What's the next step for Chris Sale? Matthew J Lee/Globe staff

“[His bullpen sessions] will increase by duration, they will increase by intensity, he’ll add more and more off-speed pitches, at some point he’ll do an up-and-down, and then he’ll face hitters,” outlined pitching coach Dave Bush. “I don’t know the dates for each of those steps, but that’s the path we’re on. Once all that happens, he’ll start a rehab assignment and build up from there.”

The Red Sox have been extremely encouraged by Sale’s recent progress.

“For the first time in a long time, we’re talking about pitching,” said Bush. “We’re not talking about a body part that is not feeling good.”

Alex Verdugo sits again

Alex Verdugo missed a second straight game with what Cora characterized as tightness in the outfielder’s back.
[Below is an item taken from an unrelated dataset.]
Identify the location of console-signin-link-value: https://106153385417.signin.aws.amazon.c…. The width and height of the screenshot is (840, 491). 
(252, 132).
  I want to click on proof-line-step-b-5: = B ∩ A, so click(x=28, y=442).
The manager said that he expects Verdugo to be back in the lineup on Thursday . . . Catcher Kevin Plawecki, who left Tuesday’s game with a jaw contusion from a pitch that kicked off the dirt, told Cora that he’s having some difficulty chewing with the left side of his mouth but is otherwise fine. He was available on Wednesday, but did not play in the 8-3 loss . . . With Plawecki out on Tuesday night, gameplanning coordinator Jason Varitek lent a hand by squatting behind the plate to warm up pitchers between innings. “Before he went out, he said, ‘God help me,’ ” laughed Cora. “It’s not that easy. But he’s the captain, man. He’s willing to do whatever for this team” . . . The Red Sox announced plans to celebrate Boston’s LGBTQ community with Pride Night on Thursday. The first 1,000 fans who purchase tickets at redsox.com/pride will receive a free Progress Pride “B” T-shirt. Proceeds from the sales will benefit Boston Pride.